As crises agudas evoluem rapidamente com dor intensa e eritema local, com grande hipersensibilidade ao toque. Essas primeiras crises respondem bem aos chamados anti-inflamatórios. Segue um período assintomático que pode durar meses. Caso a doença não seja tratada adequadamente, a partir desta fase, as crises tendem a ser mais frequentes e prolongadas, levando a um quadro crônico e progressivo, com sequelas e deformidades. Nesta fase, começam a aparecer os depósitos de urato denominados tofos, que podem ocorrer em qualquer lugar do corpo, mas são mais comuns em torno das articulações e notadamente em cotovelos.
Exames laboratoriais
Durante as crises agudas de gota, os exames medem a inflamação e se estão elevados: a hemossedimentação e a proteína C reativa.
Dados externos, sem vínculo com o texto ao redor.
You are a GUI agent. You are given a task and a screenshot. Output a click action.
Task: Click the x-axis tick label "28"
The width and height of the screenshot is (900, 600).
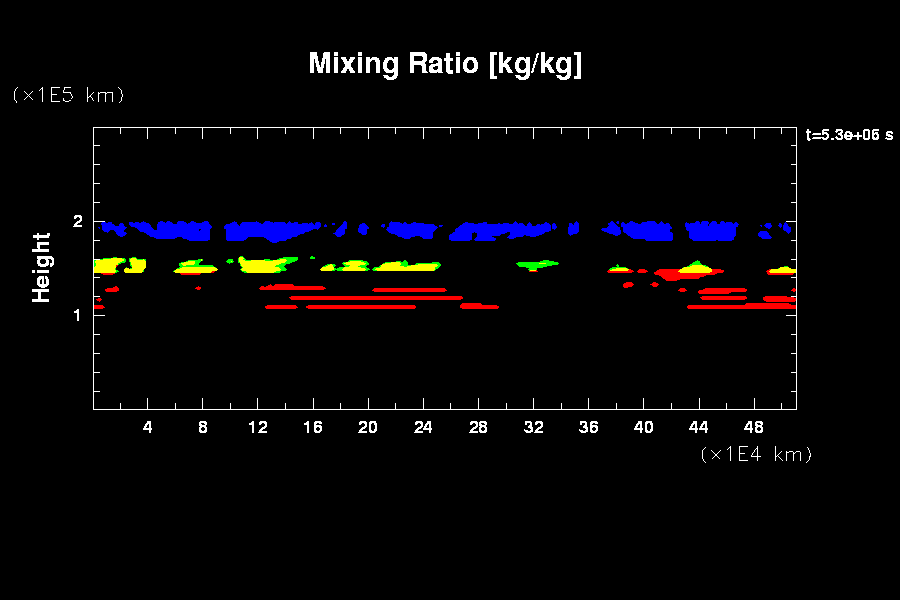[x=478, y=428]
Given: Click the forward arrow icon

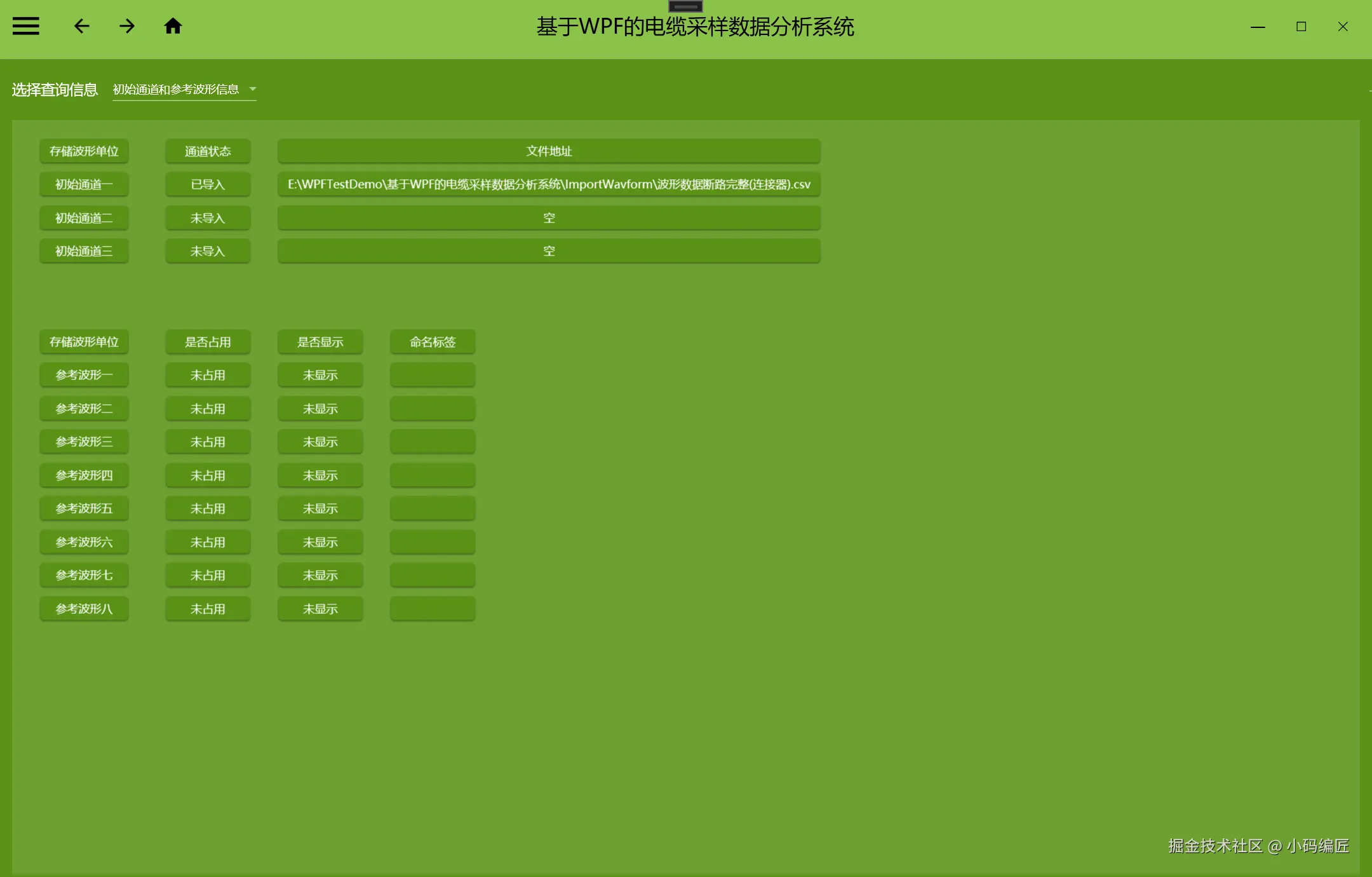Looking at the screenshot, I should click(x=127, y=26).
O ácido úrico, nas crises, pode ou não estar elevado, pois depende de sua diluição no sangue e nas articulações. O diagnóstico definitivo é dado pelo a fresco do líquido sinovial, com a presença de cristais em forma de agulha. Microscópios especiais equipados com filtros polarizados facilita a detecção dos cristais. Este exame pode ser realizado em materiais dos tofos e tecidos moles inflamados.
Exames de imagem
O ultrassom tem sido cada vez mais valorizado pela sua sensibilidade e especificidade, mesmo em fases iniciais. A tomografia computadorizada permite detectar depósitos incipientes de cristais.
Tratamentos
Durante a crise aguda de gota, o paciente deve ser orientado a identificar os primeiros sinais e sintomas e imediatamente, iniciar seu tratamento, preferencialmente nas primeiras 24 horas, sempre com orientação do reumatologista. Repouso relativo, evitando toda e qualquer sobrecarga que aumente a dor na região acometida e compressas com gelo local são medidas que auxiliam.
Para ao tratamento farmacológico utilizam-se os anti-inflamatórios não hormonais, colchicina ou corticosteroides (intramuscular ou intra-articular). Os anti-inflamatórios não hormonais não podem ser utilizados em pacientes com comprometimento renal, e mesmo pacientes que não tenham este comprometimento devem ser acompanhados periodicamente para não desenvolverem insuficiência renal.
O controle adequado da hiperuricemia (aumento de ácido úrico no sangue) é a melhor forma de prevenção de novas crise agudas. Dieta hipocalórica, com baixo teor de purinas (proteínas) e uma redução no consumo de álcool, refrigerantes e bebidas energéticas com alto teor de frutose.
O tratamento sempre é individualizado, controlando as comorbidades que cada paciente pode apresentar como hipertensão arterial, diabetes, insuficiência renal, obesidade, distúrbios metabólicos e cardiovasculares.
Medicamentos chamados uricoredutores estão indicados para pacientes que apresentem: tofos, dano articular radiográfico, duas ou mais crise de gota aguda em um ano. Estes casos são mais graves e a medicação tem que ser reajustada periodicamente pelo reumatologista. Em pacientes com hiperuricemia assintomática não é recomendado os uricoredutores.
Dr. Marco Antônio Araújo da Rocha Loures é reumatologista e presidente da Sociedade Brasileira de Reumatologia (SBR).